You Must Have Your Papers

This is Germany, after all. You can’t just leave the country without the proper paperwork.

Papers

That is why there are some 65,000 asylum seekers in Germany at the moment (this number will climb, of course) who have been turned down but who are nevertheless geduldet (tolerated, permitted to stay), can’t be deported because they don’t have the passports or travel documents needed to to be sent back home again – often enough to countries that don’t even want them back. What a mess.

This is Germany, like I said. The same 65,000+ didn’t need any paperwork to enter the country but they sure the hell better have some on their way out. Otherwise they’re in big trouble. And the Germans will make them stay. If I made this stuff up no one would believe me.

Die Zahl abgelehnter Asylbewerber und Migranten ohne Aufenthaltsrecht, die wegen fehlender Papiere nicht abgeschoben werden können, ist einem Medienbericht zufolge im vergangenen Jahr deutlich gestiegen.
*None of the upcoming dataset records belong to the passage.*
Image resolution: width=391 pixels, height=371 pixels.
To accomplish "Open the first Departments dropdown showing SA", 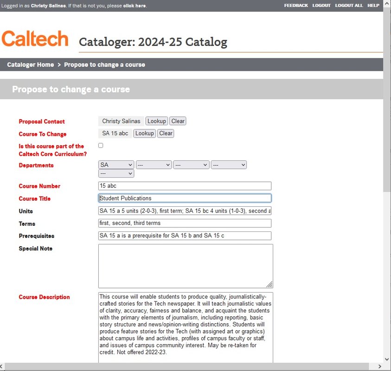I will pos(116,165).
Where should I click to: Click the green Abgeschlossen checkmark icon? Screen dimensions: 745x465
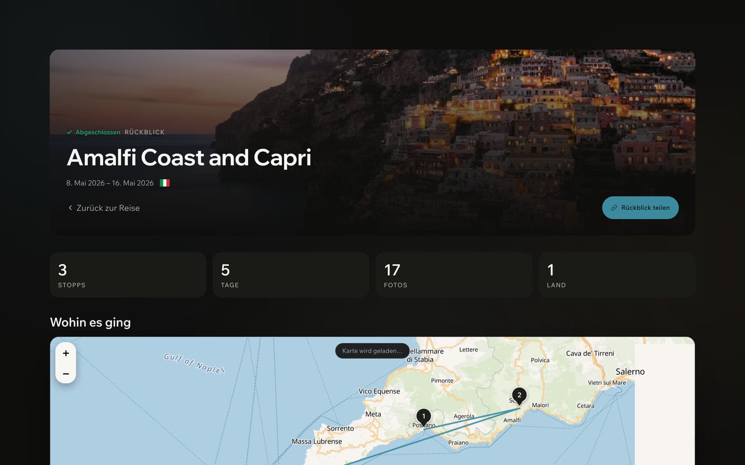pyautogui.click(x=69, y=132)
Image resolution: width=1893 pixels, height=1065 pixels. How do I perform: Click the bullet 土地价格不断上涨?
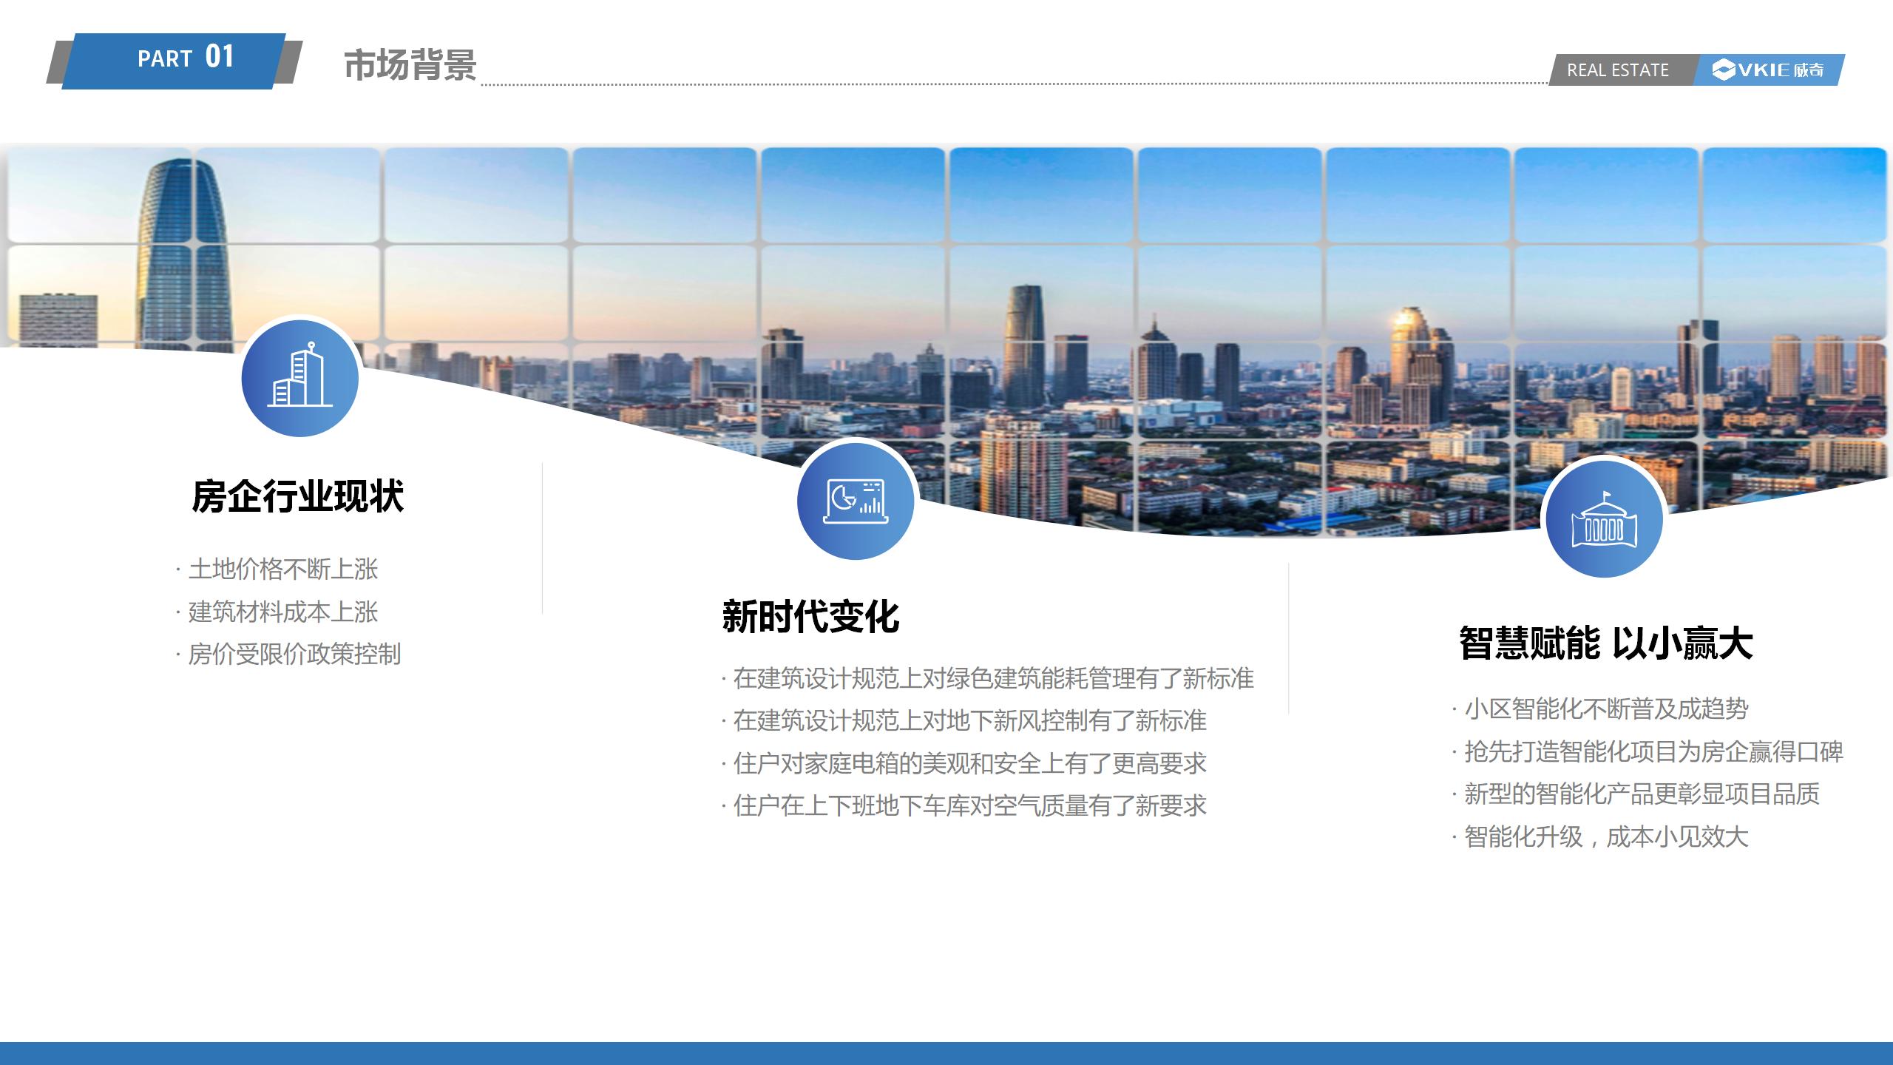[x=282, y=569]
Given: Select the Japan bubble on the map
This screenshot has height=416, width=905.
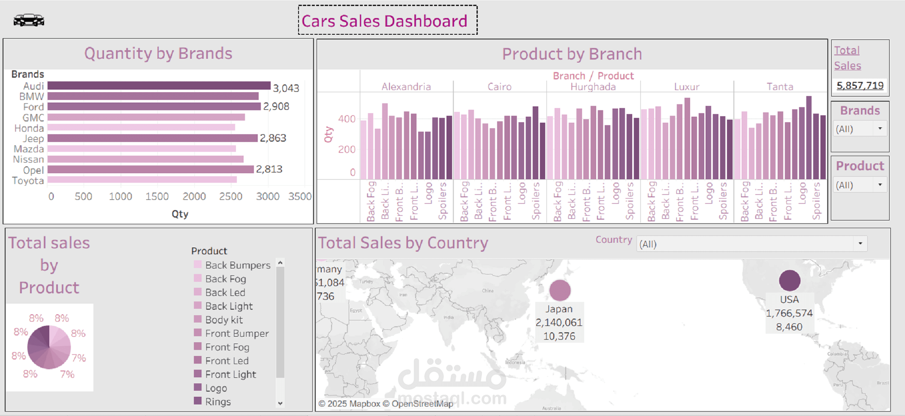Looking at the screenshot, I should click(x=561, y=290).
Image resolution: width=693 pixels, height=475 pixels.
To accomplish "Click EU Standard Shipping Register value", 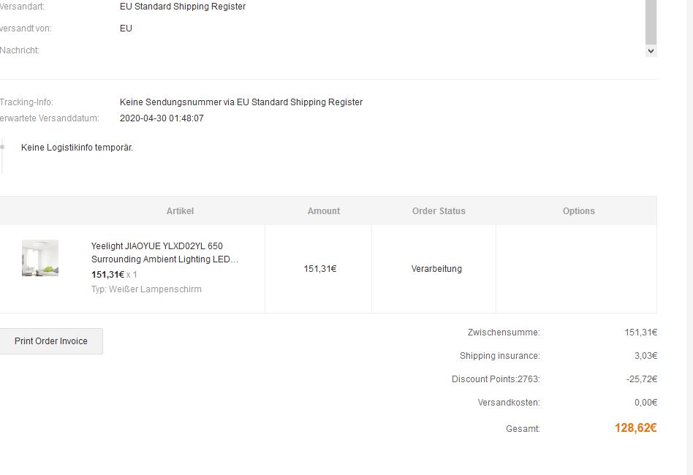I will (x=183, y=7).
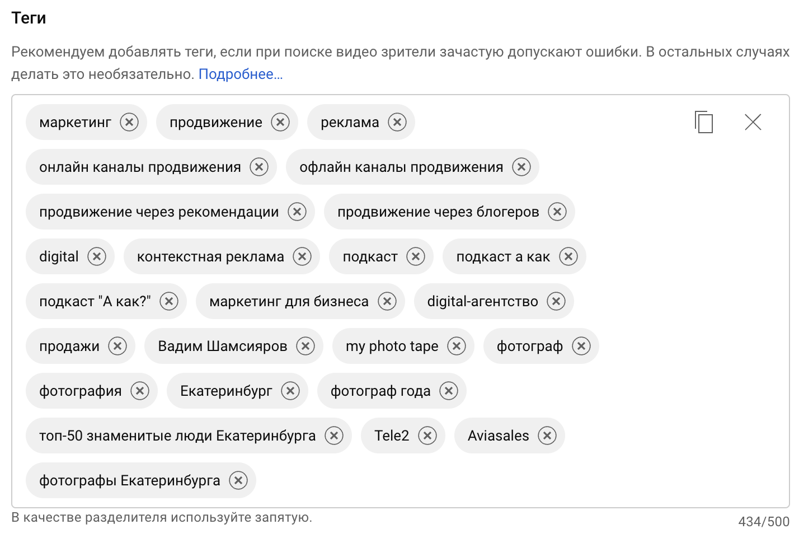Remove the "продажи" tag
Image resolution: width=799 pixels, height=543 pixels.
tap(118, 346)
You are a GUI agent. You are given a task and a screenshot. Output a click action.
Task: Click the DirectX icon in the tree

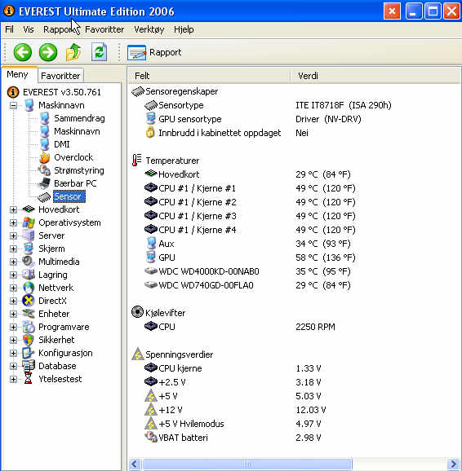pos(29,301)
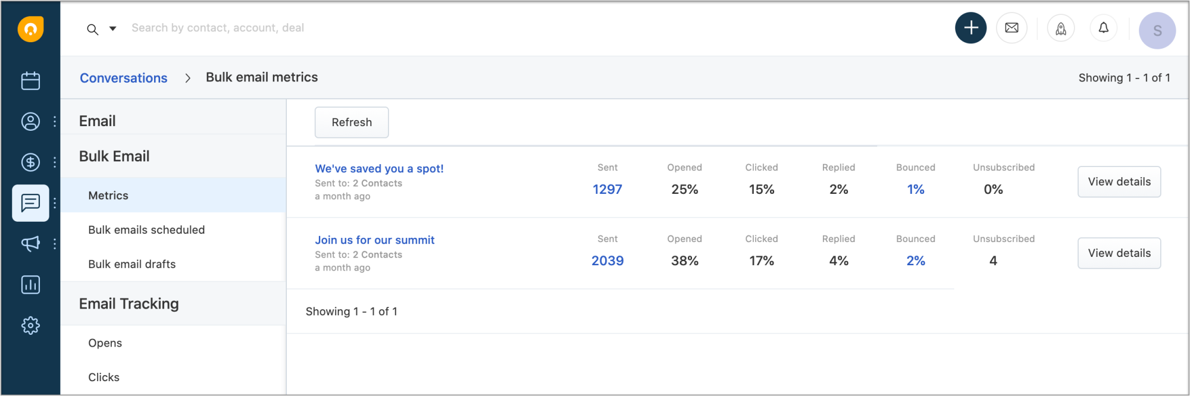View details for Join us for our summit
1190x396 pixels.
pos(1119,253)

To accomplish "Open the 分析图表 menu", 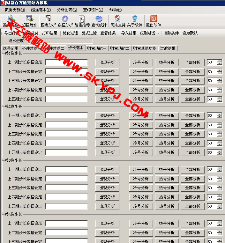I will (67, 10).
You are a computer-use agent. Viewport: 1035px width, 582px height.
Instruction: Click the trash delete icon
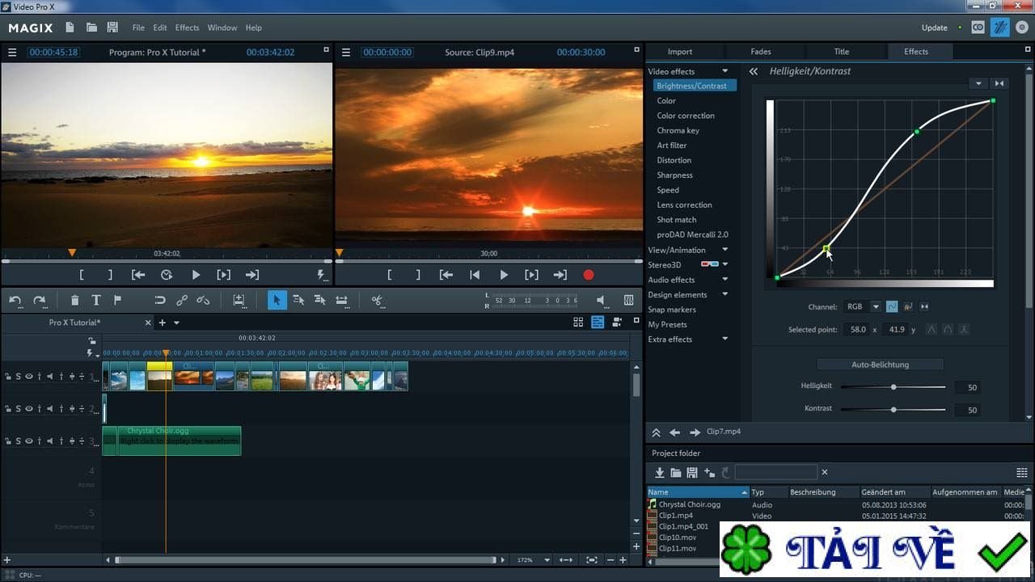coord(74,300)
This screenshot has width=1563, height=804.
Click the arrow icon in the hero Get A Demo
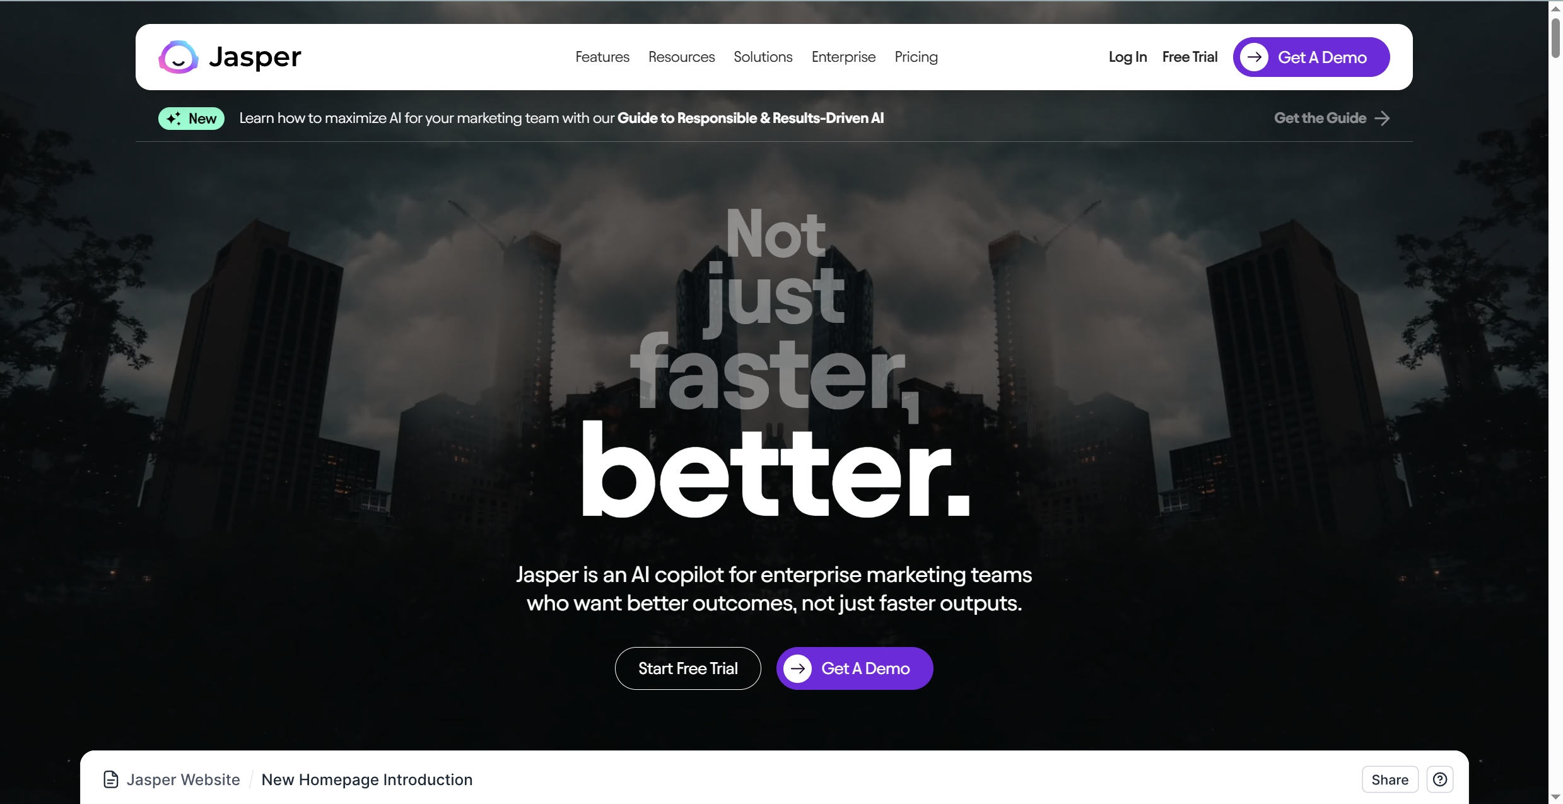[x=798, y=668]
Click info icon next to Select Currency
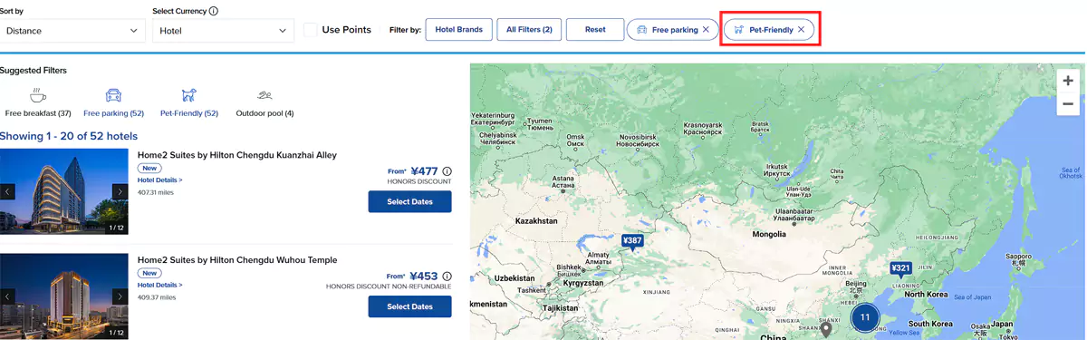This screenshot has height=340, width=1087. [x=213, y=12]
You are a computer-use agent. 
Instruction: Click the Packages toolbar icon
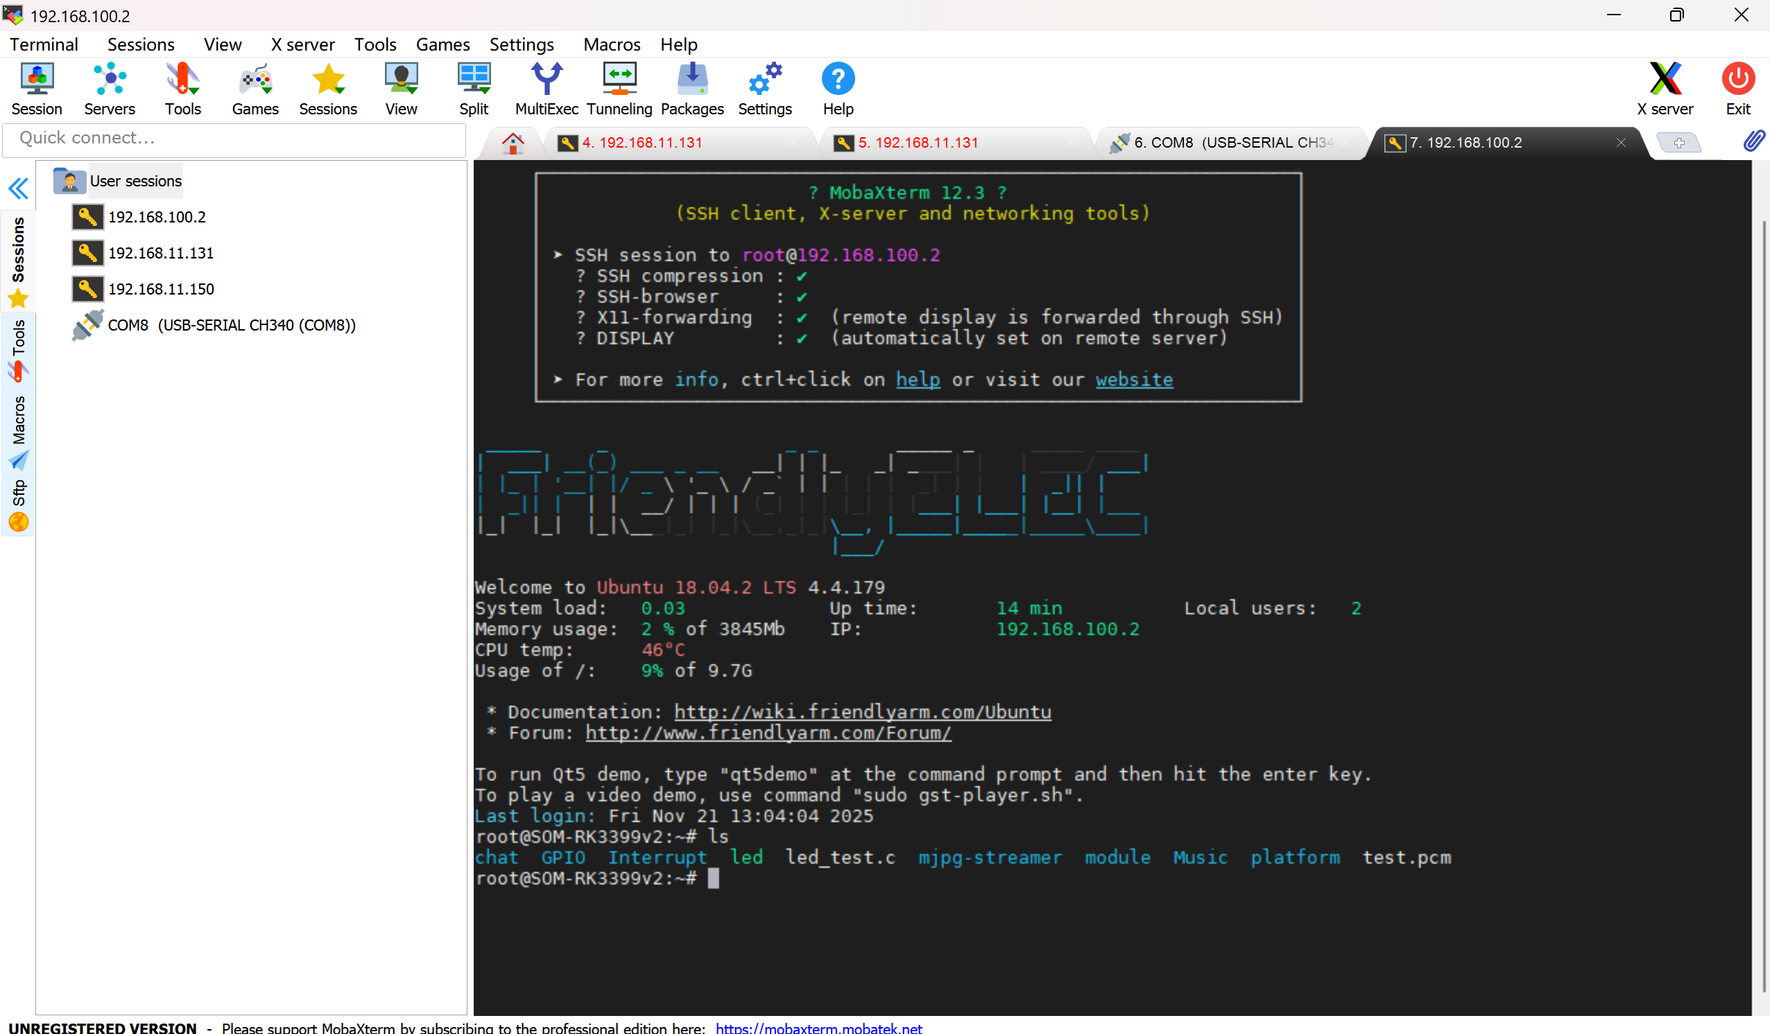point(692,88)
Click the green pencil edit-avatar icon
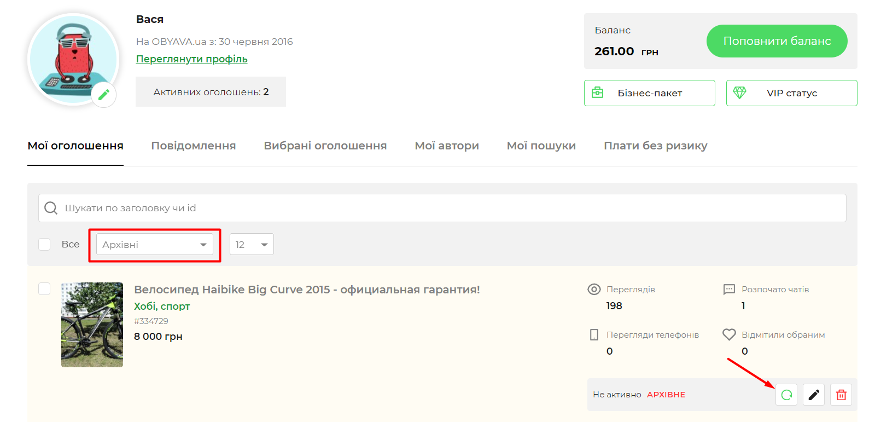 click(x=103, y=95)
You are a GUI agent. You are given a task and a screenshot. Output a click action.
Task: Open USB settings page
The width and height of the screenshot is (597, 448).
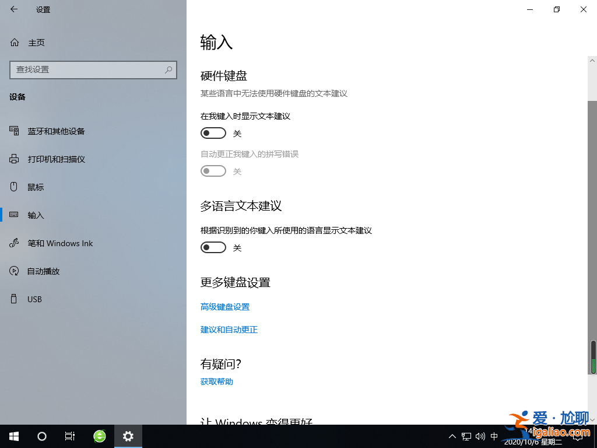[34, 299]
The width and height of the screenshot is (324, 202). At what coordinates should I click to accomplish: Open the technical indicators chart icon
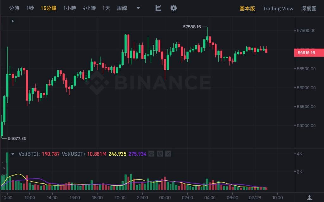pos(159,8)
Somebody Call The Tradition Commission!

Oh, they’ve contacted you already? Good. Whew.

Lead

Tradition can be a dangerous thing, folks. Just look at the old German New Year’s Eve custom of Bleigießen – telling fortunes by the shapes made when molten lead is dropped into cold water. Awful. As you can well imagine, countless millions have been maimed or died in the process. And did you know that they actually do this without proper supervision in the privacy of their own homes?

Thank goodness the EU is here to help. A new European Union directive has finally been enacted that prohibits this dangerous practice once and for all. Tonight will be the last time Germans will be allowed to recklessly place their lives and the lives of their children in danger.

This kind of stuff gets me right here. I really get emotional. Today the lead, tomorrow Santa Claus. The EU marches on.

Happy New Year!

Bye, bye, Blei: Im Zuge der neuen Chemikalienverordnung der EU müssen die Deutschen ab 2018 auf das Bleigießen an Silvester verzichten.

PS: Remember to be extra careful with those Polish firecrackers tonight, people.